_Dataset records_

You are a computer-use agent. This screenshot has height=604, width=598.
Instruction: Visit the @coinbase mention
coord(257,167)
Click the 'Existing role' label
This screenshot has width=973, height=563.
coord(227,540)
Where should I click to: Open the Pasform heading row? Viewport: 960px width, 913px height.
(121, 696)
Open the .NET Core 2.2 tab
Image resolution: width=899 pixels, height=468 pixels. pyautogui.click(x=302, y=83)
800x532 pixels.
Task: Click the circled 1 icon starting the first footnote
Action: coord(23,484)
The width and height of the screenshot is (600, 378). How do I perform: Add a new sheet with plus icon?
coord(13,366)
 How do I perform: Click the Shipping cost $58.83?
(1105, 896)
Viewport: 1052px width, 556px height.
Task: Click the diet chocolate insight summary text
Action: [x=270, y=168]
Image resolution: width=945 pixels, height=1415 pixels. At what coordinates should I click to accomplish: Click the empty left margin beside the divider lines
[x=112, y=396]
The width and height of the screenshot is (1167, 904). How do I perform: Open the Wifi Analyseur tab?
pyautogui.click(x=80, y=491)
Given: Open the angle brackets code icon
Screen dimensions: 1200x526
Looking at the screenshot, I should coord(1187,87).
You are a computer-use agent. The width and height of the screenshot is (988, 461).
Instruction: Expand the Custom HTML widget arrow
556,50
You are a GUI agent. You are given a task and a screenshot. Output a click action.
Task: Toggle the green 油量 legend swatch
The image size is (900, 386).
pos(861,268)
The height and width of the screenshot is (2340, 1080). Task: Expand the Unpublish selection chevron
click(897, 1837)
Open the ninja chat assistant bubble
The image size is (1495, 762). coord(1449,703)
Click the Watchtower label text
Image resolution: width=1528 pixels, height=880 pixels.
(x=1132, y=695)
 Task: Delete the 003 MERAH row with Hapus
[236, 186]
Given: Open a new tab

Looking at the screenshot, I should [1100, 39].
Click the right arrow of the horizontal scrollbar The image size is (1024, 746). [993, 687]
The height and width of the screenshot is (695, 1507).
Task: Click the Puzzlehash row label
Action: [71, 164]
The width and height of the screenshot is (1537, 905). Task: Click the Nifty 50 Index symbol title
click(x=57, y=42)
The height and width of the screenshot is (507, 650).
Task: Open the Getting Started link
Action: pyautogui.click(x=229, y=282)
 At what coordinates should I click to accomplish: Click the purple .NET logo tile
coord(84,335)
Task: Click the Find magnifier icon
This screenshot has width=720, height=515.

_Work instruction_
The lines above should be duplicated exactly.

_Exercise output_
You are a computer-use agent. This screenshot has height=604, width=598.
Instruction: Visit the @coinbase mention
coord(257,167)
Click the 'Existing role' label
This screenshot has width=973, height=563.
coord(227,540)
Where should I click to: Open the Pasform heading row? Viewport: 960px width, 913px height.
(121, 696)
Open the .NET Core 2.2 tab
Image resolution: width=899 pixels, height=468 pixels. pyautogui.click(x=302, y=83)
800x532 pixels.
Task: Click the circled 1 icon starting the first footnote
Action: coord(23,484)
The width and height of the screenshot is (600, 378). How do I perform: Add a new sheet with plus icon?
coord(13,366)
 How do I perform: Click the Shipping cost $58.83?
(1105, 896)
Viewport: 1052px width, 556px height.
Task: Click the diet chocolate insight summary text
Action: [x=270, y=168]
Image resolution: width=945 pixels, height=1415 pixels. At what coordinates should I click to accomplish: Click the empty left margin beside the divider lines
[x=112, y=396]
The width and height of the screenshot is (1167, 904). How do I perform: Open the Wifi Analyseur tab?
pyautogui.click(x=80, y=491)
Given: Open the angle brackets code icon
Screen dimensions: 1200x526
Looking at the screenshot, I should coord(1187,87).
You are a computer-use agent. The width and height of the screenshot is (988, 461).
Instruction: Expand the Custom HTML widget arrow
556,50
You are a GUI agent. You are given a task and a screenshot. Output a click action.
Task: Toggle the green 油量 legend swatch
The image size is (900, 386).
pos(861,268)
The height and width of the screenshot is (2340, 1080). Task: Expand the Unpublish selection chevron
click(897, 1837)
Open the ninja chat assistant bubble
The image size is (1495, 762). coord(1449,703)
Click the Watchtower label text
Image resolution: width=1528 pixels, height=880 pixels.
(x=1132, y=695)
 Task: Delete the 003 MERAH row with Hapus
[236, 186]
Given: Open a new tab

Looking at the screenshot, I should [1100, 39].
Click the right arrow of the horizontal scrollbar The image size is (1024, 746). [993, 687]
The height and width of the screenshot is (695, 1507).
Task: Click the Puzzlehash row label
Action: [71, 164]
The width and height of the screenshot is (1537, 905). Task: Click the Nifty 50 Index symbol title
click(x=57, y=42)
The height and width of the screenshot is (507, 650).
Task: Open the Getting Started link
Action: pyautogui.click(x=229, y=282)
 At what coordinates should I click to accomplish: Click the purple .NET logo tile
coord(84,335)
Task: Click the Find magnifier icon
This screenshot has width=720, height=515.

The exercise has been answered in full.